◆ Directives:
(a) Answer these questions about the baby-proofing forum thread, one line per answer:
(i) What age is Black Dragon's daughter about to turn?
(ii) What kind of dogs does Ravana say he bought?
(iii) What does Kaellpae say Ravana forgot?
(b) Carry on the baby-proofing forum thread from the point where it stops.

◆ Quoted passage:

-- START --

# Baby-proofing a house



## Black Dragon (Jul 28, 2011)

Hey guys,

As you may know, I've got a baby daughter who is about to turn one in a few days.  She's rapidly becoming mobile, and is a walking short distances.  This can be enough to scare a new parent shitless.  

Some of you have experience with little kids.  Since this is our first, this is all new to me.  What precautions did you take to baby-proof your home?  For example, did you anchor every piece of furniture to your walls?


----------



## Ravana (Jul 29, 2011)

I put up an eight-foot-high electrified chain link fence topped with concertina wire, raised the house up on stilts, bought a pair of vicious Dobermans, replaced all the windows with glass block, nailed the doors shut, then caulked thoroughly around them. The only remaining access to the outside are two 3/4'' tubes through which my air is circulated, plus the water and sewer pipes, all of which have sturdy grills across them. If anybody has any suggestions of ways to make my house any more baby-proof than that, please let me know.


----------



## Map the Dragon (Jul 29, 2011)

Ravana said:


> I put up an eight-foot-high electrified chain link fence topped with concertina wire, raised the house up on stilts, bought a pair of vicious Dobermans, replaced all the windows with glass block, nailed the doors shut, then caulked thoroughly around them. The only remaining access to the outside are two 3/4'' tubes through which my air is circulated, plus the water and sewer pipes, all of which have sturdy grills across them. If anybody has any suggestions of ways to make my house any more baby-proof than that, please let me know.




Do you have teenagers?


----------



## Kaellpae (Jul 29, 2011)

Ravana said:


> I put up an eight-foot-high electrified chain link fence topped with concertina wire, raised the house up on stilts, bought a pair of vicious Dobermans, replaced all the windows with glass block, nailed the doors shut, then caulked thoroughly around them. The only remaining access to the outside are two 3/4'' tubes through which my air is circulated, plus the water and sewer pipes, all of which have sturdy grills across them. If anybody has any suggestions of ways to make my house any more baby-proof than that, please let me know.



That sounds like it will keep you safe. But you forgot the moat. That's the most important thing.


----------



## Joe the Gnarled (Aug 1, 2011)

Lol.  Good one Ravana.

I will take a stab at a serious answer.  Most first time parents go to extremes when attempting to "baby proof" their house.  Children are going to hurt themselves.  It is a good way to learn not to repeat that same behavior.  

You do want to make sure they do not kill themselves in the process.  Defiantly plug up your electrical sockets and put chemicals out of reach.  Getting latches for your cabinets is probably more for your sanity than keeping the kid safe.  Pots and pans are fun toys for a baby/toddler and happen to be capable of producing one of the most infernal ruckuses known to man.  If you have stairs she needs to learn to get up and down, but will need supervision, so a gate of some sort would be advisable.  As for anchoring the furniture, unless you have something that is extremely top-heavy and libel to fall over I would not worry about going to this extreme.

-- END --

◆ Material supplied:

-- START --

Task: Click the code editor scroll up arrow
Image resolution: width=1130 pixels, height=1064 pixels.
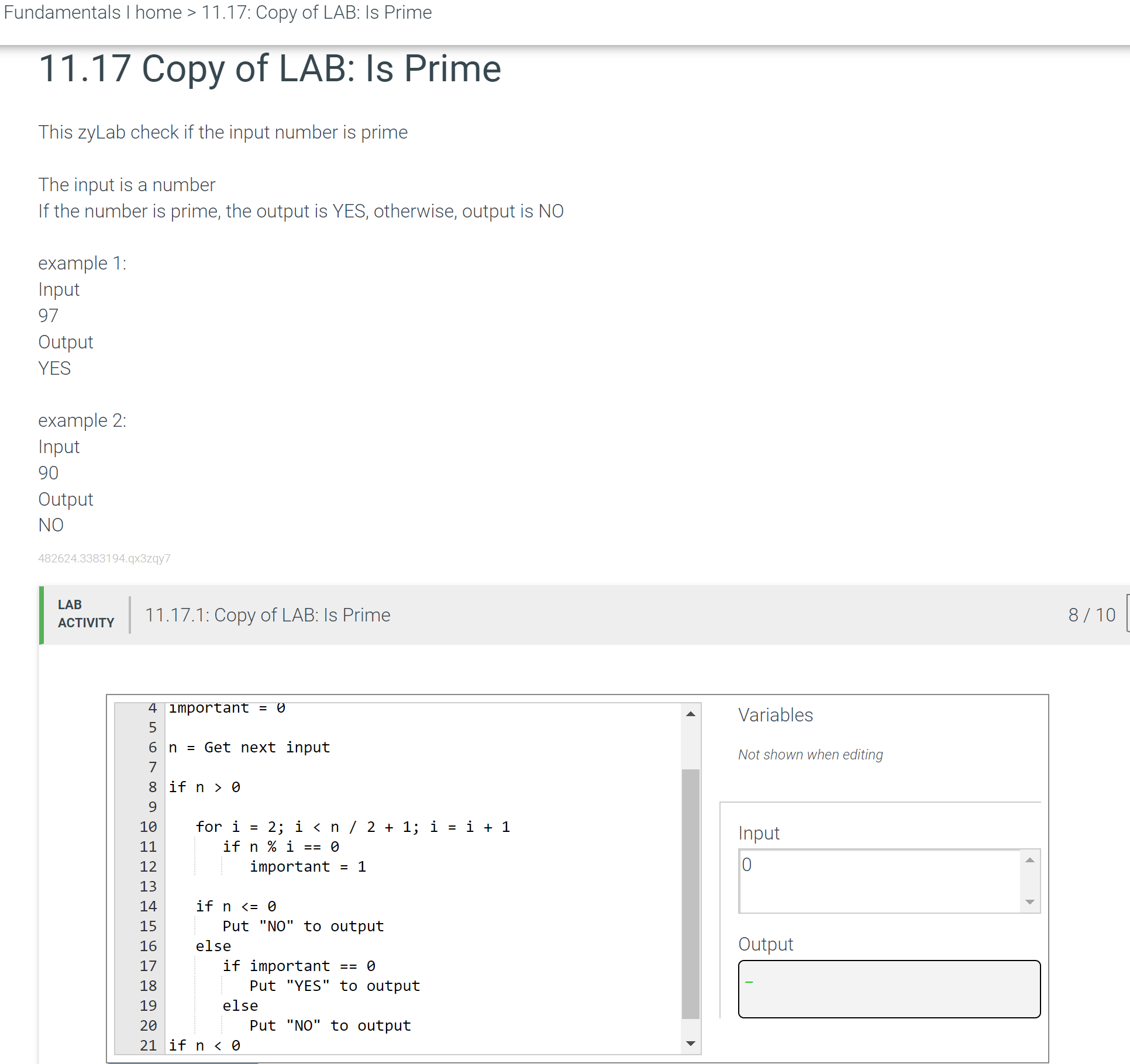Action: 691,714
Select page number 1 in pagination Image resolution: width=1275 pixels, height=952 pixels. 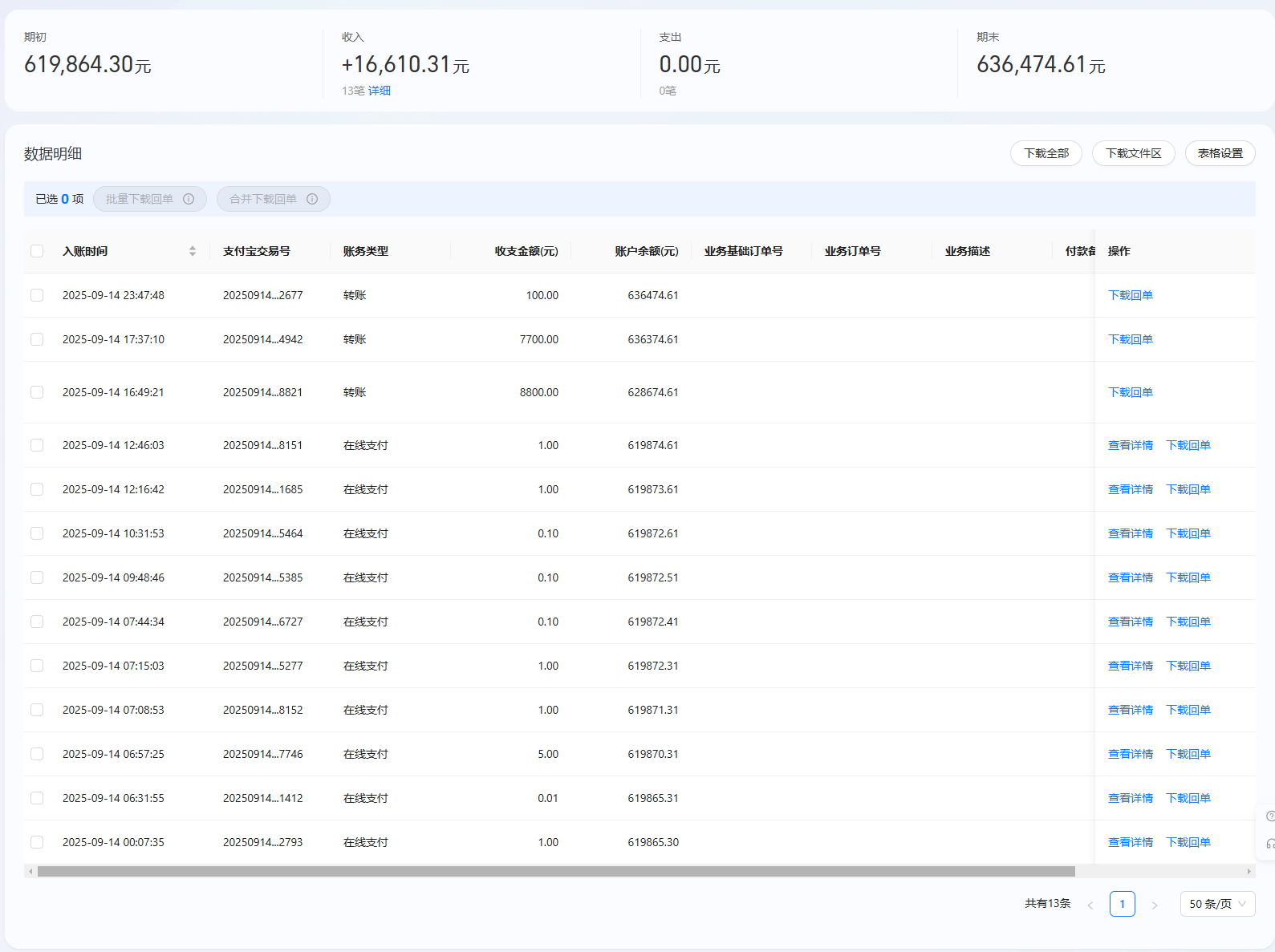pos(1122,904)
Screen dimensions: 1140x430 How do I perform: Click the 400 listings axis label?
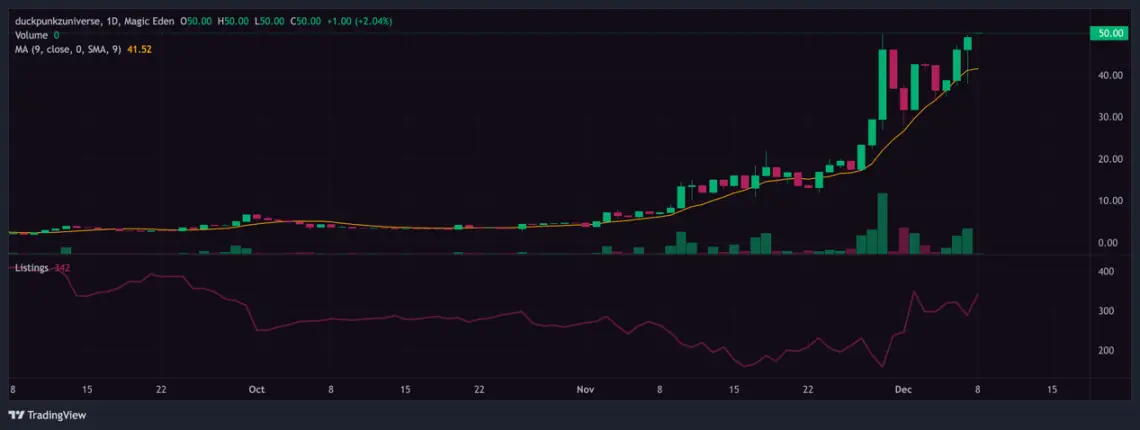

-- END --

◆ Results by task:
(a)
(i) One.
(ii) A pair of vicious Dobermans.
(iii) The moat.

(b)
The most important thing that I can think of is to pay attention to what your child is doing.  You will develop a sixth sense for when she is doing something she should not (usually when she is being a little too quiet).  You can drop all the money you want on “baby proofing”, but to be honest there is no such thing.  Kids will find a way.  You just have to look out for them, and don’t forget: She is going to get hurt.  No matter what you do, or how careful you are, she is going to find a way to hurt herself.  Don’t beat yourself up too much.  Eventually she will learn that the wall is hard, the window is filled with an invisible barrier called glass, and the cat is mean.

Oh, and vacuum the floor like crazy.  You will not believe the minuscule things she will find in the carpet.


----------



## Black Dragon (Aug 2, 2011)

Thanks for the suggestions, Joe.  You sound as if you are speaking from experience.


----------



## Joe the Gnarled (Aug 2, 2011)

Yes, my daughter is 5 and I have another one on the way.


----------



## Ravana (Aug 3, 2011)

Kaellpae said:


> That sounds like it will keep you safe. But you forgot the moat. That's the most important thing.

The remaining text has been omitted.